I asked the developer if anything had changed with the constant he was using for carriage returns, and he said no, "\n" was still in place. No matter how I changed the code, I was still getting the error:
... (WITH ROWTERMINATOR = '\r\n', ... ); ... (WITH ROWTERMINATOR = '\n\r', ... ); ... (WITH ROWTERMINATOR = '\n\n', ... ); ... (WITH ROWTERMINATOR = '\r', ... );
Nothing would work. I had half a mind to go and look at the Perl code on the Linux box, but before I got to that point, and on a total lark, I tried this version of the code instead:
DECLARE @b NVARCHAR(2048); SET @b = 'BULK INSERT ... WITH (ROWTERMINATOR = ''' + CHAR(10) + ''', ... );'
Lo and behold; if I used the CHAR() code from SQL embedded in the string, it worked! For some of you, the addition of dynamic SQL will make you wag your finger at me even more. But for anyone who is polling for new files to load, you are probably already using dynamic SQL to construct these statements anyway. I haven't really dug into why this worked but "\n" didn't, I just knew it was working and could move onto the next most important task.
Using BULK INSERT Against a Linked Server
When you try to use BULK INSERT against a four-part name, e.g.:
BULK INSERT [OtherServer].[MyDatabase].[dbo].[foo] ... ;
You get the following error:
Msg 208, Level 16, State 82, Line 1 Invalid object name 'foo'.
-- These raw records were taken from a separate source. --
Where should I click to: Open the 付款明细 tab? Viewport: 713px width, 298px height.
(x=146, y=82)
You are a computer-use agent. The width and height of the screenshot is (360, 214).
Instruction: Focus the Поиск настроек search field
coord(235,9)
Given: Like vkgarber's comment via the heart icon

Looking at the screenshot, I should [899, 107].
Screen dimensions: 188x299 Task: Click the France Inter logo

I complained about the misleading error message in Connect #525287: BULK INSERT to linked server gives misleading error message. In that Connect item, I mentioned that I had an easy workaround, and had a follow-up from "Pbaggett" asking me about my workaround (though I just noticed the comment today), so I thought it was a perfect opportunity to make this post a little meatier.
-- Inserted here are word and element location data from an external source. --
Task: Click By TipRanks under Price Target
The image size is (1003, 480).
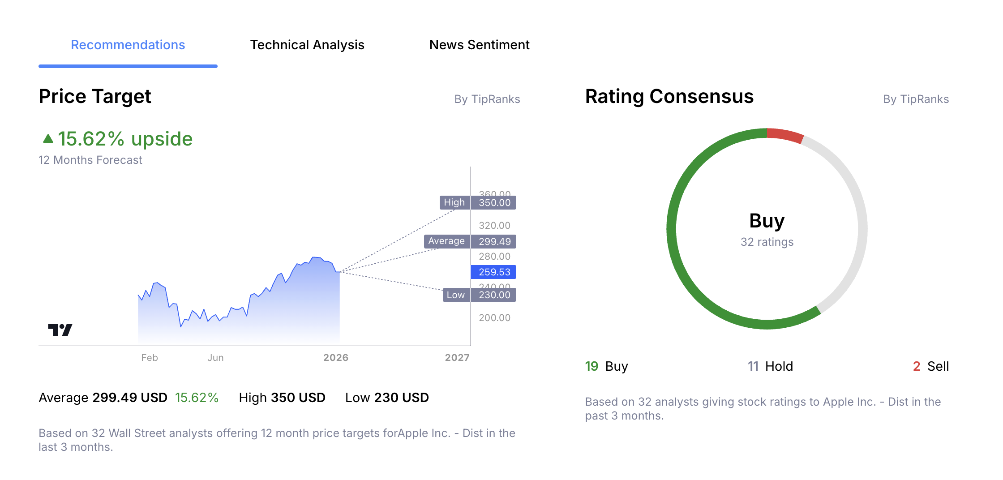Action: pos(487,99)
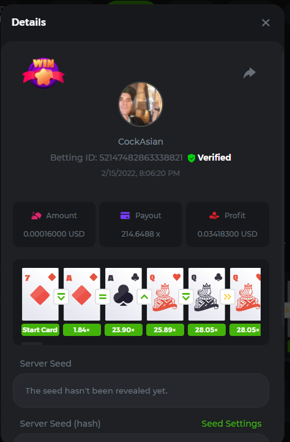Click the purple Payout card icon

pyautogui.click(x=125, y=215)
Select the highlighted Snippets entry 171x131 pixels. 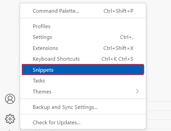83,70
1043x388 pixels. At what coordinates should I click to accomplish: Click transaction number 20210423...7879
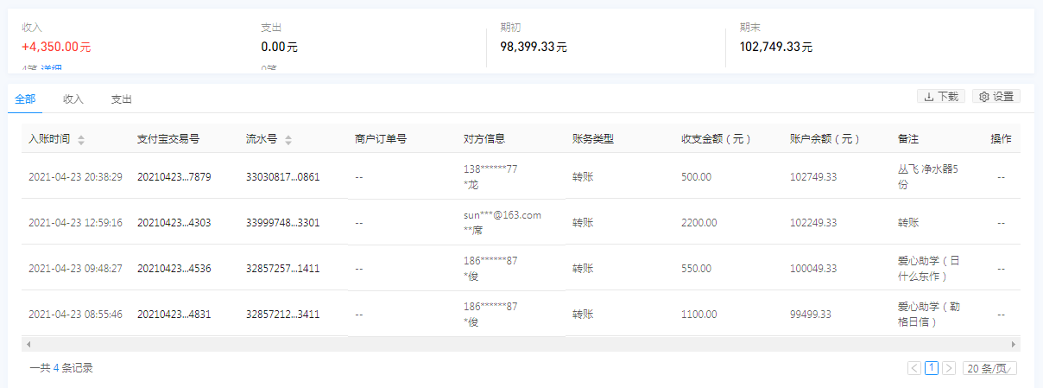[x=174, y=176]

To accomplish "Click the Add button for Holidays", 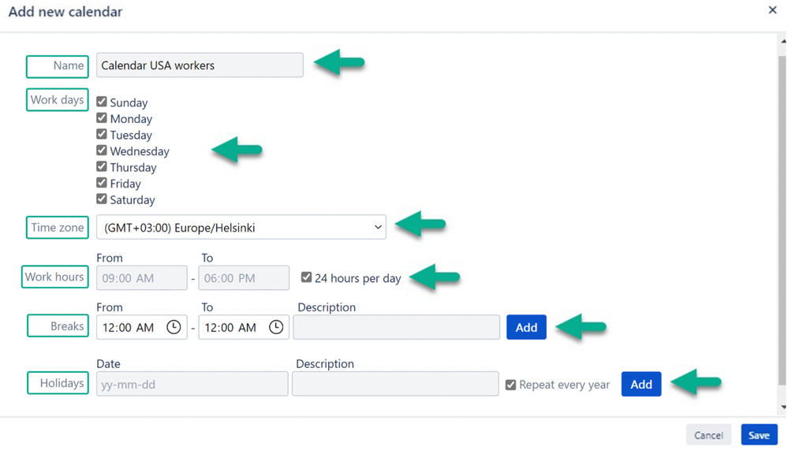I will (x=640, y=384).
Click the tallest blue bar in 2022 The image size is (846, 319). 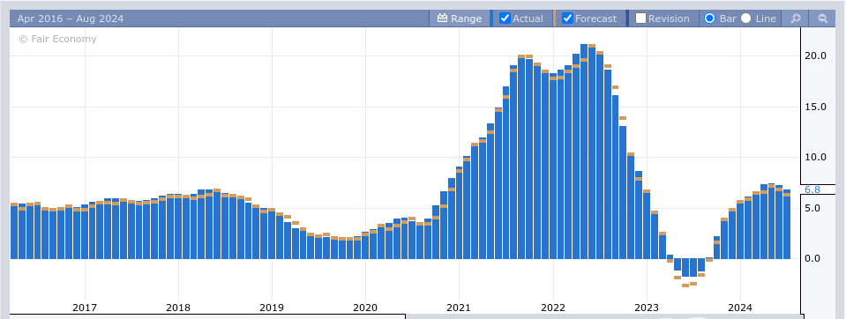[x=584, y=152]
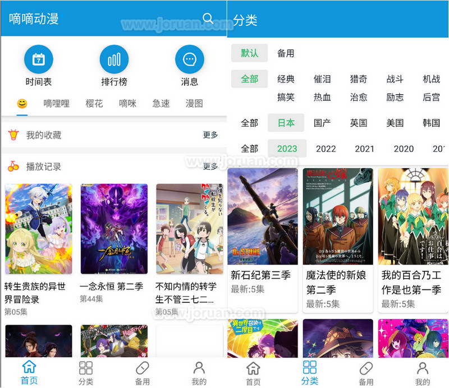Open the 魔法使的新娘 poster thumbnail
The width and height of the screenshot is (449, 388).
pyautogui.click(x=338, y=216)
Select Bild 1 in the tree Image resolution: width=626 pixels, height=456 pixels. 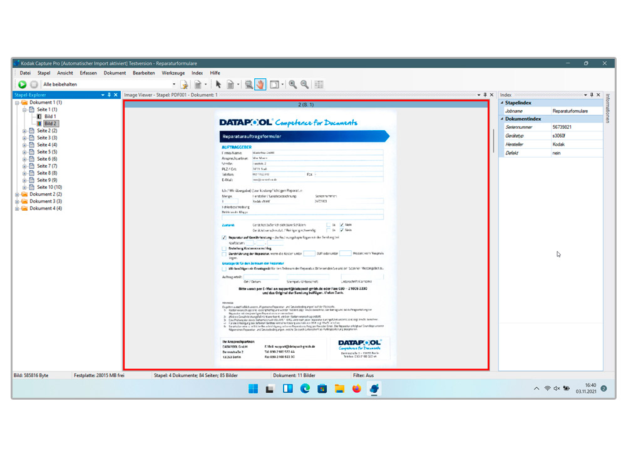pyautogui.click(x=49, y=116)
In the system I am working in, there is a central table that describes various tables that exist on various systems in the environment. Most of the tables that are a target for BULK INSERT are local, but a few are remote. So, this central table contains information about the server if it exists; otherwise it is NULL. As described above, all BULK INSERT statements are constructed dynamically anyway, since the target tables aren't always inserted to, and the file names and number of files are volatile. Anyway, the trick here is to execute a SQL statement *on* the remote server when necessary (using a dynamically built, and then nested, sp_executesql call). I'll illustrate what I mean here with some sample code (for brevity, I've left placeholders for error handling, loops, etc.):
DECLARE @LinkedServer VARCHAR(32), @Database NVARCHAR(128), @Table NVARCHAR(255), @FilePath VARCHAR(2048), @sql NVARCHAR(MAX); -- this would actually be in two loops: one to get all of the target tables, -- and the other to get all of the relevant files for each target table. SELECT @LinkedServer = '[OtherServer]', @Database = '[MyDB]', @Table = '[dbo].[foo]', @FilePath = '\\FileServer\file.csv'; SET @sql = N'BULK INSERT ' + @Database + '.' + @Table + ' FROM ''' + @FilePath + ''' ' + 'WITH (FIELDTERMINATOR = ''|'', ROWTERMINATOR = ''\n'');'; SET @sql = N'sp_executesql N''' + REPLACE(@sql, '''', '''''') + ''';'; BEGIN TRY -- sp_testlinkedserver goes here SET @sql = N'EXEC ' + COALESCE(@Server + '...', '') + @sql; PRINT @sql; -- I've commented out the EXEC here; PRINT should -- give you the gist of what's going on. --EXEC master..sp_executesql @sql; END TRY BEGIN CATCH -- error handling END CATCH
Of course there are some complications here… doubling up the apostrophes and trying to debug the final SQL statement can be a pain; you also need to be sure that all of the remote servers are able to see the same network shares using the context that the linked server uses. But so far this workaround has allowed me to keep my log polling / loading process central, even while the distribution of data has scaled out to other servers.